# Removing Bees from a Home in winter?



## ruthiesbees (Aug 27, 2013)

wait until spring.


----------



## Riskybizz (Mar 12, 2010)

I would wait until spring. That will also give you more time to read up on your removal. Steer clear of someone trying to talk you into doing something that is not generally weather conducive. If you try to remove them this time of year and are unsuccessful transferring the queen, the colony not be able to rear and successfully mate a new queen.


----------



## KennyB (Apr 22, 2016)

That is what I told them was to wait till spring. I removed a swarm from under their neighbors mobile home this summer. They are sending me pictures of the location of the bees. They said when it rains it is washing honey out of the hive. So if need be should I try to protect their hive at the current location till I can move them this spring?


----------



## whiskers (Aug 28, 2011)

If the bees are actually in the walls, soffits, or whatever and water is getting in to wash honey out, then the leak is their big problem and needs immediate attention. A tarp for, example, could be put in place without disturbing the bees too much. The bees can wait.


----------



## KennyB (Apr 22, 2016)

whiskers said:


> If the bees are actually in the walls, soffits, or whatever and water is getting in to wash honey out, then the leak is their big problem and needs immediate attention.
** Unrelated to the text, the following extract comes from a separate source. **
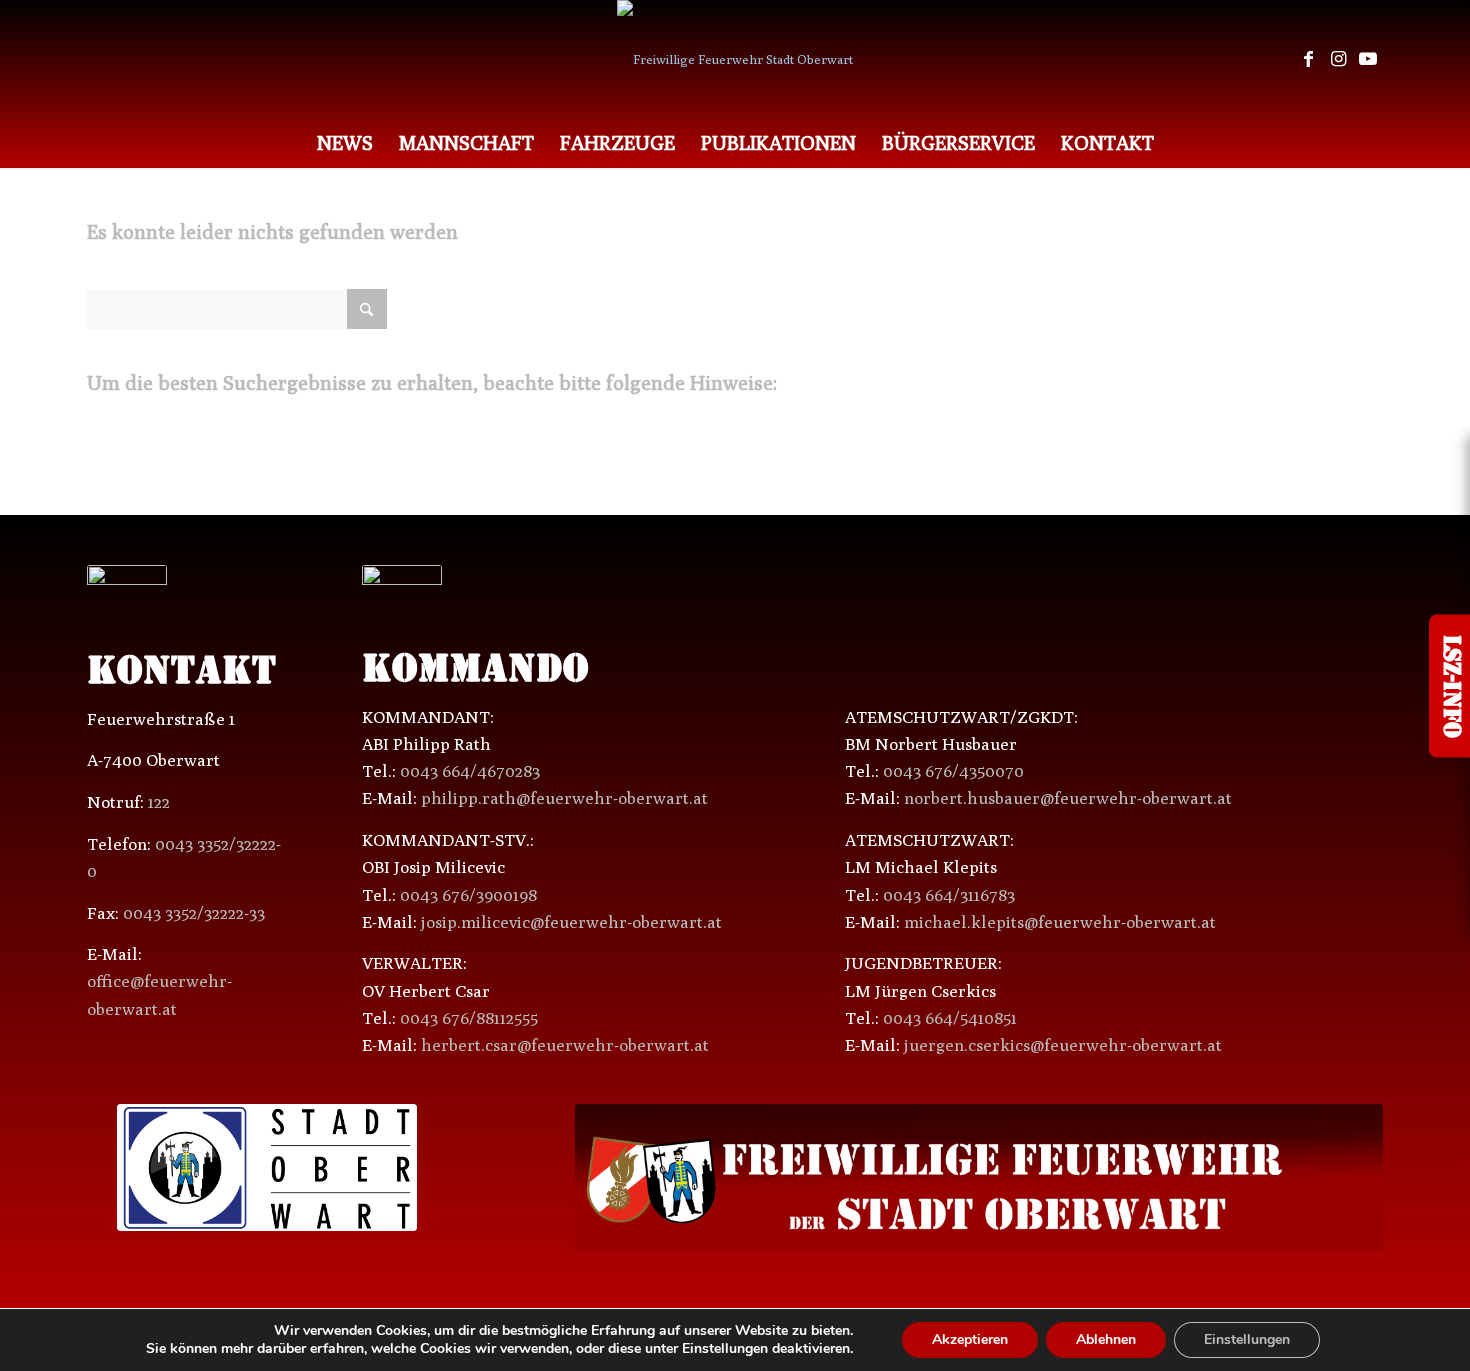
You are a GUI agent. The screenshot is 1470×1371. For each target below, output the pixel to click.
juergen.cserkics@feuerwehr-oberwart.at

A tarp for, example, could be put in place without disturbing the bees too much. The bees can wait.


Thanks for the reply that is what I told them.

Thank You
Kenny


----------



## mike17l (Jun 22, 2012)

The weather is going to warm up next week. No reason you can't knock it out then. The bees in Texas are more likely to stay in the new equipment when removed and relocated in the winter. They have no other options. In the spring, they can very likely abscond. I try to keep winter removals to days above 50. But they have much greater success.


----------



## fieldsofnaturalhoney (Feb 29, 2012)

KennyB.,Have you seen the pictures to asses the situation? When you write, they want you to come and get them, does that mean they want you to work for free?


----------



## KennyB (Apr 22, 2016)

I haven't heard anything back from them. They never sent the pictures.


----------



## Gypsi (Mar 27, 2011)

everyone wants a free removal. Sometimes they have already tried to get rid of the bees by spraying them. 

I would strongly caution them against spray if they contact you again, and you should realize that a removal can sometimes take a really long time and that unless they are the direst charity case whatever you charge is going to be a lot less than an exterminator would charge for the same bees.


----------